The Stark Museum of Art in Orange, Texas, began as a vision of H.J. Lutcher Stark. As early as 1927 he had discussed with associates his hope of someday opening a museum. His interest in the arts followed that of his mother, Miriam Lutcher Stark, an enthusiastic collector of art, furniture, and decorative items from around the world. Lutcher Stark developed a similar passion for collecting, with a particular interest in nature and art depicting the American West.

Lutcher Stark began building his collection as an undergraduate at the University of Texas. In the late 1920s and early 1930s, he collected American Indian objects and paintings of the American West.

He married Nelda Childers in 1943, and together they continued to build the collection. From 1944 to 1962 they traveled annually to their ranch in Colorado, stopping along the way in Santa Fe and Taos, New Mexico, to meet with artists. From these visits they built a collection that strongly represents the Taos Society of Artists and other artists in the Taos colony, drawn to the area for its scenery and culture.

In the 1950s, they expanded the collection with the rare five-volume set of John James Audubon’s The Birds of America as well as letters and first edition copies of publications by Audubon and John Woodhouse Audubon. In that same decade, they collected porcelain birds and flowers by Dorothy Doughty and Edward Marshall Boehm, as well as a series of Steuben Glass pieces, including the complete set of The United States in Crystal. In the late 1950s, the Starks added 230 works by Paul Kane, and in the following years they strengthened the holdings of Western art.

Inspired by their shared passion, Nelda and Lutcher Stark founded the Nelda C. and H.J. Lutcher Stark Foundation in 1961 to enrich the quality of life in Southeast Texas through education and the arts. Although Lutcher Stark had envisioned a museum in his hometown of Orange, Texas, he did not live to see it accomplished. Upon his death in 1965, the majority of the art collection in Lutcher Stark’s Estate passed to the Foundation. Under Nelda C. Stark’s direction, the Foundation built the Stark Museum of Art, which opened on November 29, 1978. The Foundation continues today to acquire additional works of art for the collections. Today, the Stark Museum of Art houses one of the nation’s most significant collections of American Western art.

Museum Architecture

The Stark Museum of Art’s architecture projects a monumental, elegant presence. The design of the two-story building features clean lines and rectangular shapes with a white marble surface. The corner entry forms a bold focal point. There the second story marble mass contrasts dramatically with the expanse of open space created by the recessed entry.

The Nelda C. and H.J. Lutcher Stark Foundation, under the leadership of Nelda Stark, commissioned the building from the architectural firm Page Southerland Page of Austin, Texas, with Ernesto G. Liebrecht as architect. Nearly 2,000 pieces of Vermont White Imperial Danby Marble, each weighing 250 pounds, cover 33,000 square feet of the exterior of the building. Because of its location, the Museum was built to withstand Category Five hurricane winds of 200 mph.

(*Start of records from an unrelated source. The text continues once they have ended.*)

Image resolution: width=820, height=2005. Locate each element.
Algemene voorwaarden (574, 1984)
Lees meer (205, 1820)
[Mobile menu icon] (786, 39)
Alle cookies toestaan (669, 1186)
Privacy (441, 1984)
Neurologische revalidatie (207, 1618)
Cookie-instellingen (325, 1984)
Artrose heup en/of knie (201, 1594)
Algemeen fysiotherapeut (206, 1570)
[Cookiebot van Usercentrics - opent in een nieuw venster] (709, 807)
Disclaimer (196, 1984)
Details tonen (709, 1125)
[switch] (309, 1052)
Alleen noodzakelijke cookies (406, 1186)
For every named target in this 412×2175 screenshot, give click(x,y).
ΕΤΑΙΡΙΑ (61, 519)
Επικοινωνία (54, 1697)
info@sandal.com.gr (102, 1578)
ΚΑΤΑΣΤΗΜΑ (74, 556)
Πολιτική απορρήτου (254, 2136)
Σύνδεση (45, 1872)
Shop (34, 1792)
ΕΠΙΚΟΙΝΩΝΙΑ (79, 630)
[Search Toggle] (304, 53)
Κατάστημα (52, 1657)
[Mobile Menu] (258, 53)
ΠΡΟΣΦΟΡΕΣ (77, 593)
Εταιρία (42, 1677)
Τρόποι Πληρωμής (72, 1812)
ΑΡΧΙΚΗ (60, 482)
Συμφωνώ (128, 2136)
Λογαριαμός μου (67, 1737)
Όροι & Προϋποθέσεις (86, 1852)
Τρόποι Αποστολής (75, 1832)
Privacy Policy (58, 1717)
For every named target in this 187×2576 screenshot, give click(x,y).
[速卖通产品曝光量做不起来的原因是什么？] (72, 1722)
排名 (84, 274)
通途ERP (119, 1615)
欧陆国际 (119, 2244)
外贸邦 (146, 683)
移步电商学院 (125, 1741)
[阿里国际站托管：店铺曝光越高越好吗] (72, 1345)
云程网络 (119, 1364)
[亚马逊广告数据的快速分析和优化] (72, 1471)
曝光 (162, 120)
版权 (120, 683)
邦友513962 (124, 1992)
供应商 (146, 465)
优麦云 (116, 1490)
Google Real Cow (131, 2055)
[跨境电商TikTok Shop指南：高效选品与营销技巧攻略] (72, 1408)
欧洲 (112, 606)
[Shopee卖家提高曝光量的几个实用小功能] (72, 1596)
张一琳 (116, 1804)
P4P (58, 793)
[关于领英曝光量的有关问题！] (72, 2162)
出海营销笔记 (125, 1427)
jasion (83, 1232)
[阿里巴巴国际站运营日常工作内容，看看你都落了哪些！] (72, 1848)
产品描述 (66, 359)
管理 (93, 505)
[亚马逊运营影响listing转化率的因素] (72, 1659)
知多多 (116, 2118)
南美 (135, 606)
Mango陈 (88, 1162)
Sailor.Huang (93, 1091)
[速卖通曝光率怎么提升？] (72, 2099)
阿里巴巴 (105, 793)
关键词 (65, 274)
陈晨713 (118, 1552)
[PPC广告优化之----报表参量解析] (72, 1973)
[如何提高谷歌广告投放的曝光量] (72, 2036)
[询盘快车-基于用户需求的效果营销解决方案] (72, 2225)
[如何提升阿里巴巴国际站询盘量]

The Stark Museum of Art has more than 60,000 square feet of space for exhibitions, visitor services, storage, and work areas. On the interior, the center area of the large lobby is open to the second floor and illuminated by a bank of lights. This creates a dramatic atrium effect to highlight works of art from the collection. The lobby and five exhibition galleries are all located on the first floor. The remaining space is dedicated to storage vaults, exhibition preparation, staff offices, and the mechanical requirements of the building.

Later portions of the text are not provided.